»  Solutions to puzzles in my VDARE.com monthly Diary

  August 2018


My August diary included the following brainteaser.

The arithmetic sequences a1, a2, a3, …, a20 and b1, b2, b3, …, b20 consist of 40 distinct positive integers, and a20 + b14 = 1000. Compute the least possible value for b20 + a14.


• Solution

First let's get a grip on our notation.

I shall henceforth refer to a1 as just a and b1 as just b.

The steps in the two series I'll refer to as h and k.

So now I can write the two series as

a, a+h, a+2h, a+3h, …, a+19h


b, b+k, b+2k, b+3k, …, b+19k

The thing given (datum), i.e. that a20 + b14 = 1000, translates into my notation as

a + 19h + b + 13k = 1000

Rearranging slightly:

a + b = 1000 − 19h − 13k

The thing sought (quaesitum) is the minimum possible value of a14 + b20; or, in my notation,

a + 13h + b + 19k

Substituting a + b from my rearrangement of the datum, that means I seek the minimum possible value of

1000 + 6(k − h)

[Note added later:   At this point I went astray. The logic that follows, while sound, assumes that h and k must be positive. In fact, as a reader pointed out, this is not required by the terms of the problem as stated. The ai and bi have to be positive, but the sequences might be de-scending.
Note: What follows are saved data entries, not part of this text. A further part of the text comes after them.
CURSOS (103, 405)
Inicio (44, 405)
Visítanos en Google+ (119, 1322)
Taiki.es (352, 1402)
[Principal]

If h and k are allowed to be negative, then 1000 + 6(k − h) can take values as low as 4 (i.e. when h = −1 and k − h = −167). I can't find a solution matching this value, but the next-lowest possibility 1000 + 6(k − h) = 10 does have solutions matching the terms of the problem:  a = 22, b = 3155, h = −1, k = −166.

My solution continues under the original but unjustified assumption that h and k are positive …]

Well, that's easy! The smallest possible value of that thing occurs when k is as small as possible and h is as large as possible. Since we are restricted to positive integers, the smallest possible value of k is 1. What is the largest possible value of h?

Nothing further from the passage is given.